### Problem to work on
Set out every line of the listing below as a Markdown table with two columns, "No." for the row number and "Entry" for the line itself, omitting blank lines.

### Given information

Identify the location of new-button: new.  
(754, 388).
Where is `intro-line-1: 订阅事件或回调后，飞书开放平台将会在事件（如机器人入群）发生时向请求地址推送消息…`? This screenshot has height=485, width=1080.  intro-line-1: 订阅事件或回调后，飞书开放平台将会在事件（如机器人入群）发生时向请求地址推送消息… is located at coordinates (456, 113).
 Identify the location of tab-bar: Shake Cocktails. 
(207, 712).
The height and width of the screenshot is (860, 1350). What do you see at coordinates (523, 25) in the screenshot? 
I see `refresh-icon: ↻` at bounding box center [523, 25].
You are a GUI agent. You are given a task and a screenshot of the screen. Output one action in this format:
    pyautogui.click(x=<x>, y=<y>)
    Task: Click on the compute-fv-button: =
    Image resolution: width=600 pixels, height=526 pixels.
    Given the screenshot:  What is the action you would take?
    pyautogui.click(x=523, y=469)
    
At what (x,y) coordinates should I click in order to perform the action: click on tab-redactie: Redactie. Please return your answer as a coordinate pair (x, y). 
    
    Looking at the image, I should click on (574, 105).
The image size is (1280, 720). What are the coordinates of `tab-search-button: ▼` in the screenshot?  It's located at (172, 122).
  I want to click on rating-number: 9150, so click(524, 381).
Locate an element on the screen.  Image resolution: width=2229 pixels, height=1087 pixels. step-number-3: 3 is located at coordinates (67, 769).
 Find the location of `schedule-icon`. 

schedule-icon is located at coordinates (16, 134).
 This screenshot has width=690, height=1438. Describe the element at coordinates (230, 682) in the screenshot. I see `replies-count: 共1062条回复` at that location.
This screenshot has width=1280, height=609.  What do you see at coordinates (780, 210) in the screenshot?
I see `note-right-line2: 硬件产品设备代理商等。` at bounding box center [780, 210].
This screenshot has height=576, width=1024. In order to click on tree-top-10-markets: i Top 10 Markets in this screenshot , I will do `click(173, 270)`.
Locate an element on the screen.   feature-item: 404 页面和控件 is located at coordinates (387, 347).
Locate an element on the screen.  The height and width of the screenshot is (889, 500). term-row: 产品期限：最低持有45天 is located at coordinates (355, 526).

### Answer to the problem
| No. | Entry |
|---|---|
| 1 | Identify the location of new-button: new.   |
| 2 | (754, 388). |
| 3 | Where is `intro-line-1: 订阅事件或回调后，飞书开放平台将会在事件（如机器人入群）发生时向请求地址推送消息…`? This screenshot has height=485, width=1080.  intro-line-1: 订阅事件或回调后，飞书开放平台将会在事件（如机器人入群）发生时向请求地址推送消息… is located at coordinates (456, 113). |
| 4 |  Identify the location of tab-bar: Shake Cocktails.  |
| 5 | (207, 712). |
| 6 | The height and width of the screenshot is (860, 1350). What do you see at coordinates (523, 25) in the screenshot?  |
| 7 | I see `refresh-icon: ↻` at bounding box center [523, 25]. |
| 8 | You are a GUI agent. You are given a task and a screenshot of the screen. Output one action in this format: |
| 9 |     pyautogui.click(x=<x>, y=<y>) |
| 10 |     Task: Click on the compute-fv-button: = |
| 11 |     Image resolution: width=600 pixels, height=526 pixels. |
| 12 |     Given the screenshot:  What is the action you would take? |
| 13 |     pyautogui.click(x=523, y=469) |
| 14 | At what (x,y) coordinates should I click in order to perform the action: click on tab-redactie: Redactie. Please return your answer as a coordinate pair (x, y).  |
| 15 |     Looking at the image, I should click on (574, 105). |
| 16 | The image size is (1280, 720). What are the coordinates of `tab-search-button: ▼` in the screenshot?  It's located at (172, 122). |
| 17 |   I want to click on rating-number: 9150, so click(524, 381). |
| 18 | Locate an element on the screen.  Image resolution: width=2229 pixels, height=1087 pixels. step-number-3: 3 is located at coordinates (67, 769). |
| 19 |  Find the location of `schedule-icon`.  |
| 20 | schedule-icon is located at coordinates (16, 134). |
| 21 |  This screenshot has width=690, height=1438. Describe the element at coordinates (230, 682) in the screenshot. I see `replies-count: 共1062条回复` at that location. |
| 22 | This screenshot has width=1280, height=609.  What do you see at coordinates (780, 210) in the screenshot? |
| 23 | I see `note-right-line2: 硬件产品设备代理商等。` at bounding box center [780, 210]. |
| 24 | This screenshot has height=576, width=1024. In order to click on tree-top-10-markets: i Top 10 Markets in this screenshot , I will do `click(173, 270)`. |
| 25 | Locate an element on the screen.   feature-item: 404 页面和控件 is located at coordinates (387, 347). |
| 26 | Locate an element on the screen.  The height and width of the screenshot is (889, 500). term-row: 产品期限：最低持有45天 is located at coordinates (355, 526). |